Posted on Wednesday, February 01, 2006 - 03:33 pm:
It is quite possible that they were indeed Ovuplant implants - I have heard rumours of that process being used, but there is no research that has been done to establish effectiveness or safety. Ovuplant is not progesterone though, it's Deslorelin, a synthetic GnRH - but that's not to say the seller wasn't misleading or misled!
P4-LA (from BET Pharm has actually been proven to be as effective as Regumate in elevating progestin levels for 7 days (Vanderwall D., et. al.), and may be more convenient to use as long as it reduces the symptoms as efficiently as Regumate, because of it being a single injection each 7 days rather than the requisite daily dosing with Regumate.

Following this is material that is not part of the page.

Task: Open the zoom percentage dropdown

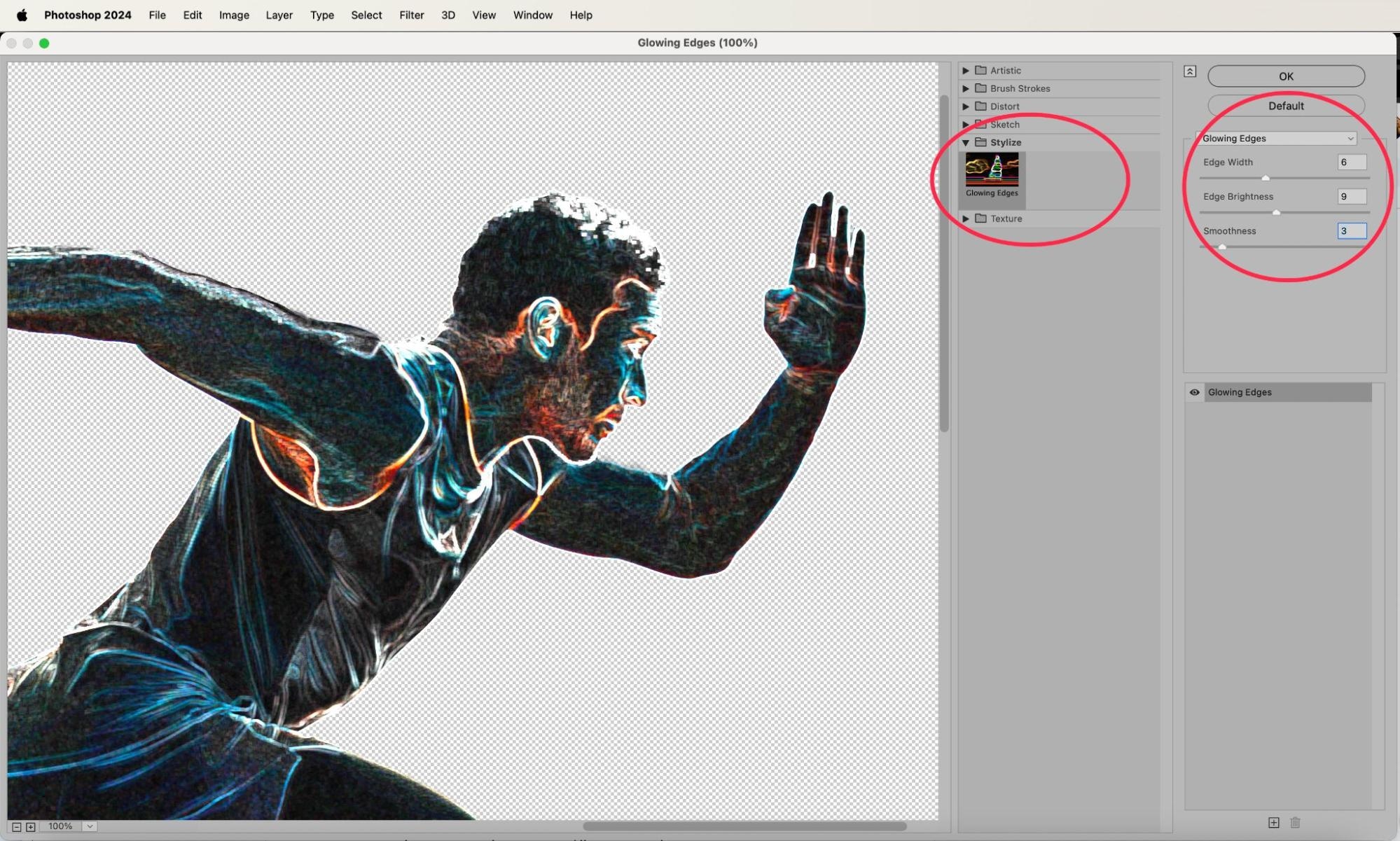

It is quite possible that what you are seeing is a response to the follicular growth and ovulatory process - some mares get very sensitive ovaries right before ovulation.
I have two mares on the synovex progesterone implants, these are both shown nationally in Reined Cowhorse Events and the difference is amazing. Of course we did not put them in until their three year old year. They arent being hauled anywhere at 2 so the trainer just puts up with them until their show year.
We have one that was so irritable she wouldnt work, but we put her on the implants, little teeny yellow BB looking things, takes about 2 months to start noticing a huge difference as they disolve slowly. Then they last a total of about 6 months, just thru the show season then they are off for the winter months and spring. I wont feed regumate, I have tried it and its so dangerous if you touch it, that I was just going to live with mine being moody till I found the implants.